Resposta social que consiste num conjunto de serviços que contribuem para a manutenção no seu meio social e familiar, das pessoas com 65 e mais anos que precisem dos serviços prestados pelo Centro de Dia. Visa:

  • Assegurar a prestação de cuidados e serviços adequados à satisfação das necessidades e expectativas do utilizador;
  • Prevenir situações de dependência e promover a autonomia;
  • Promover as relações pessoais e entre as gerações;
  • Favorecer a permanência da pessoa idosa no seu meio habitual de vida;
  • Contribuir para retardar ou evitar ao máximo o internamento em instituições;
  • Promover estratégias de desenvolvimento da autoestima, da autonomia, da funcionalidade e da independência pessoal e social do utilizador.

Centro de Noite

Resposta social que funciona em equipamento de acolhimento noturno, dirigido a pessoas idosas com autonomia que, durante o dia permaneçam no seu domicílio e que por vivenciarem situações de solidão, isolamento e insegurança, necessitam de acompanhamento durante a noite.
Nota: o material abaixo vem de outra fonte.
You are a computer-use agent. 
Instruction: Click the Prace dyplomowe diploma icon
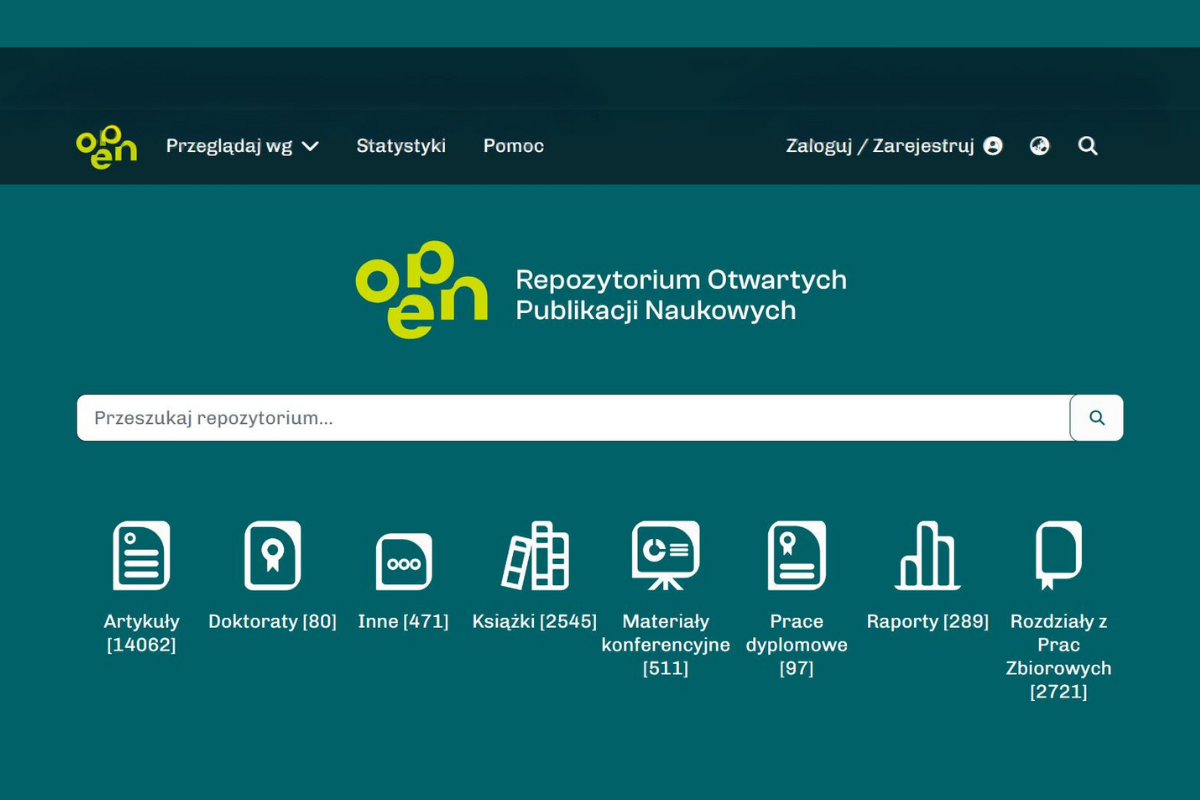(x=796, y=555)
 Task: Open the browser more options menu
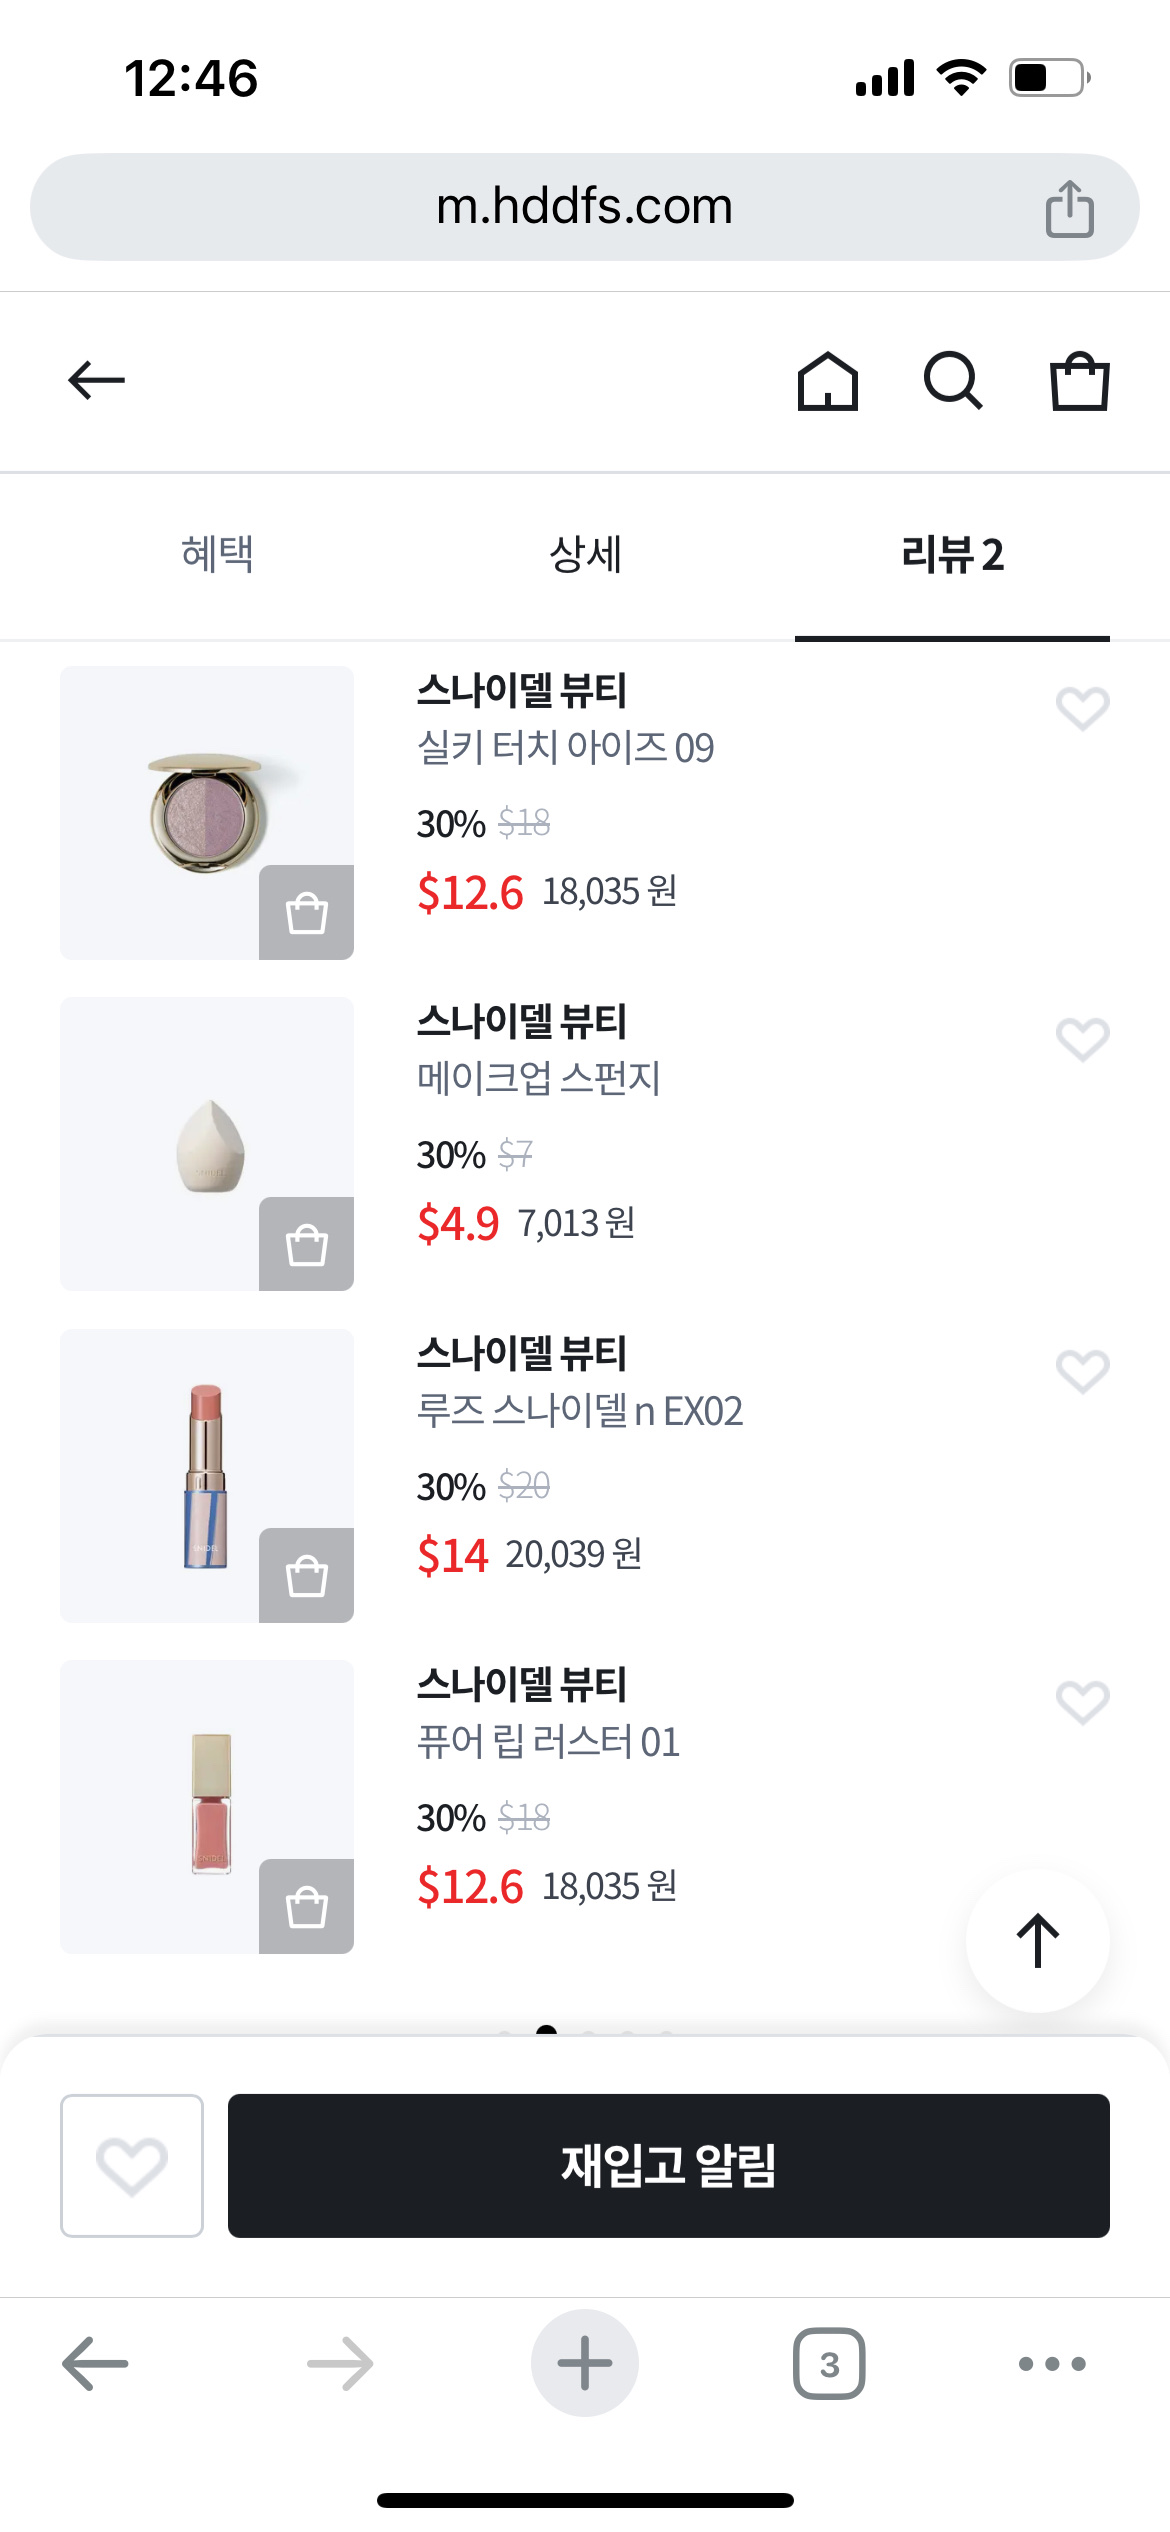pyautogui.click(x=1051, y=2364)
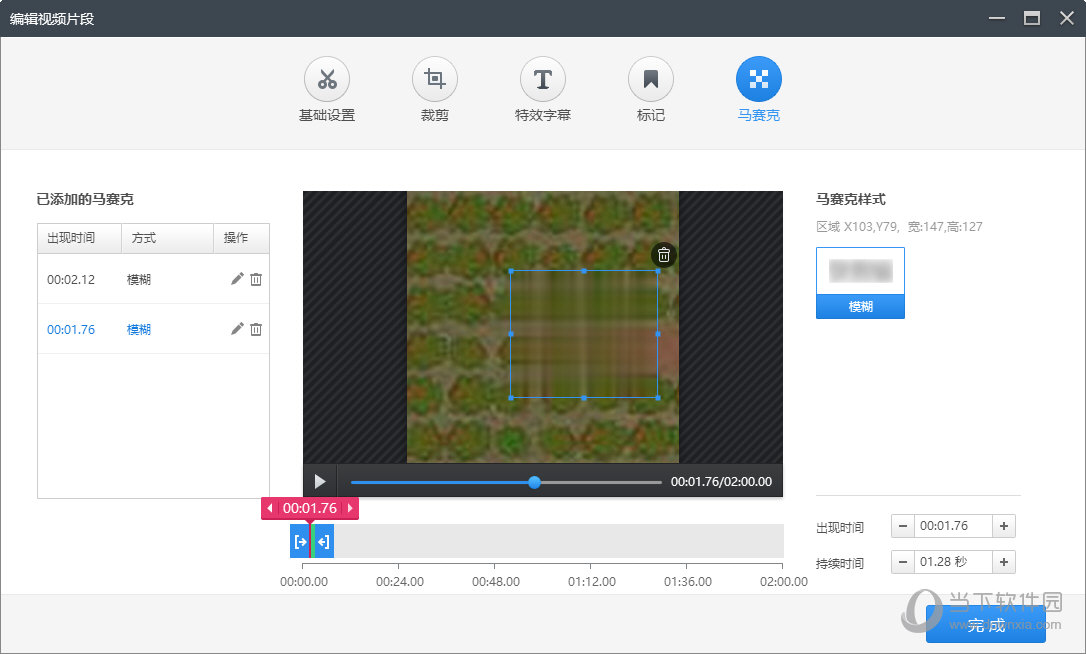Click the pencil edit icon for 00:02.12 mosaic
1086x654 pixels.
pyautogui.click(x=237, y=279)
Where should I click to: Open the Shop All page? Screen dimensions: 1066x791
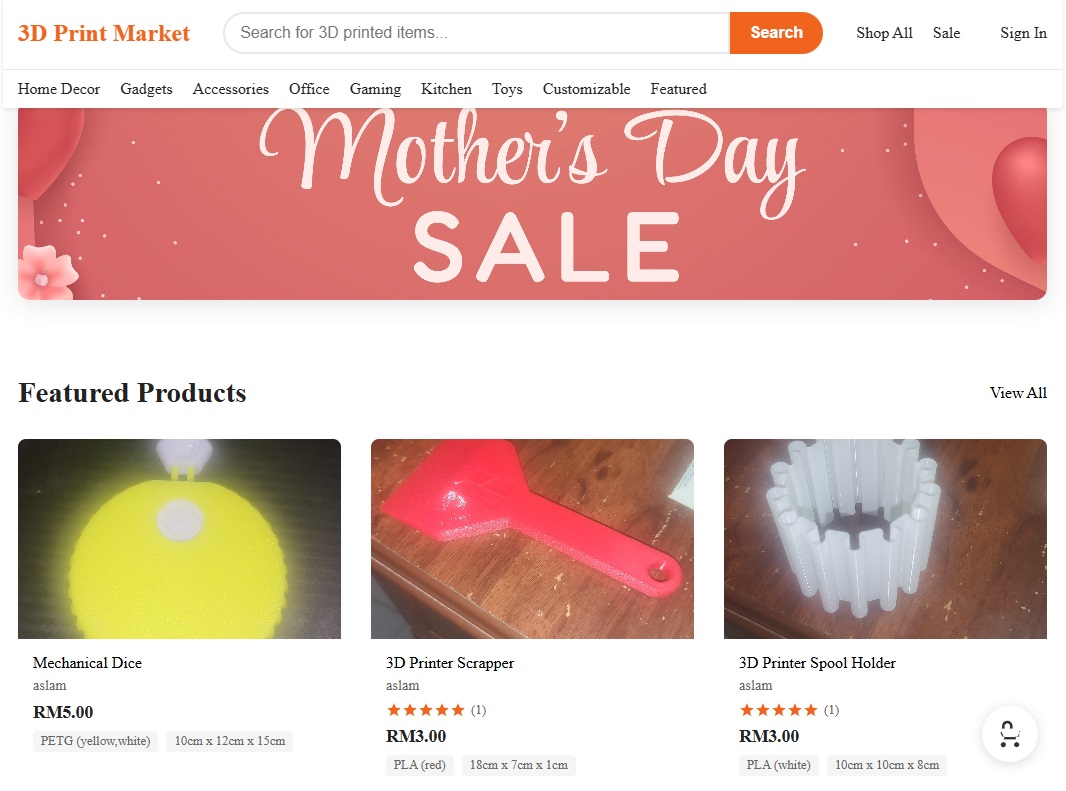click(884, 33)

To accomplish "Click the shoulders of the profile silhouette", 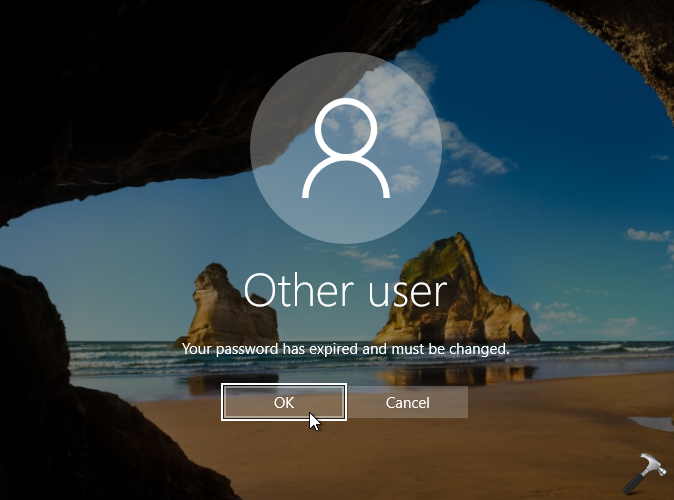I will (x=345, y=180).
O seu objetivo é:

  • Acolher durante a noite pessoas com autonomia;
  • Assegurar o bem-estar e segurança do utilizador;
  • Fomentar a permanência do utilizador no seu meio habitual de vida.

 

Estruturas Residenciais

  • Resposta social que consiste em alojamento coletivo, de utilização temporária ou permanente, para idosos;
  • Proporcionar serviços permanentes e adequados à problemática biopsicossocial das pessoas idosas;
  • Contribuir para a estimulação de um processo de envelhecimento ativo;
  • Criar condições que permitam preservar e incentivar a relação intrafamiliar;
  • Potenciar a integração social.

 

Onde obter informação sobre estas respostas?

  • Atendimento telefónico da Segurança Social

300 502 502 (dias úteis, das 9h às 18h);

  • Lista de respostas sociais;
  • Portal da Segurança Social;
  • Santa Casa da Misericórdia de Lisboa;
  • Serviços de atendimento da Segurança Social.

 

Alcura

 

Projeto Ser +Vizinh@: um programa local de Vila Nova de Gaia

A Câmara de Vila Nova de Gaia criou o projeto Ser+Vizinh@ para combater o isolamento e a solidão dos idosos, que foi testado na freguesia de Oliveira do Douro até ao final de 2021.

O Ser+Vizinh@, que funciona com voluntários, tem como objetivos combater o isolamento da população idosa, diminuir o risco e promover a inclusão social, numa lógica de trabalho em rede com a população local, explicou a autarquia.

Neste âmbito a autarquia pretendeu sinalizar situações de vulnerabilidade e perigo, envolvendo os serviços sociais de Vila Nova de Gaia, a Junta de Freguesia, a Câmara Municipal e o Instituto da Segurança Social para se encontrar uma solução adequada a cada caso.

“Com este projeto, pretende-se, assim, contribuir para um reforço da empatia e do cuidar do outro, promovendo a solidariedade na comunidade e reforçando os laços entre vizinhos”, explicaram os responsáveis locais.

A cada voluntário (inscritos na Bolsa de Voluntariado do Município) é atribuído um pequeno grupo de pessoas idosas para permitir criar uma relação de confiança e estabilidade.

A estes cabe-lhes fazer visitas, verificar o bem-estar e situações de emergência da pessoa idosa (económica, social ou alimentar), reportar alterações no bem-estar e situações de emergência ao coordenador-voluntário, participar em reuniões de grupo e colaborar na realização de dias/atividades lúdicas.

Por sua vez, o coordenador-voluntário reporta todas as situações à Divisão de Ação Social e Voluntariado (DASV), articulando-se sempre com as entidades e serviços competentes, tais como serviços municipais, forças de polícia, Instituições Particulares de Solidariedade Social (IPSS), juntas de freguesia e entidades de saúde.

Numa fase posterior, o município pretende que o projeto seja implementado noutras freguesias.

O concelho de Vila Nova de Gaia tem 52.201 pessoas com mais de 65 anos de idade.

Segundo a PORDATA (Base de Dados [Estatísticos] de Portugal Contemporâneo), Gaia é o quarto concelho mais envelhecido de Portugal, mas está a 56 lugares de ser o município português com menor índice de dependência de pessoas idosas.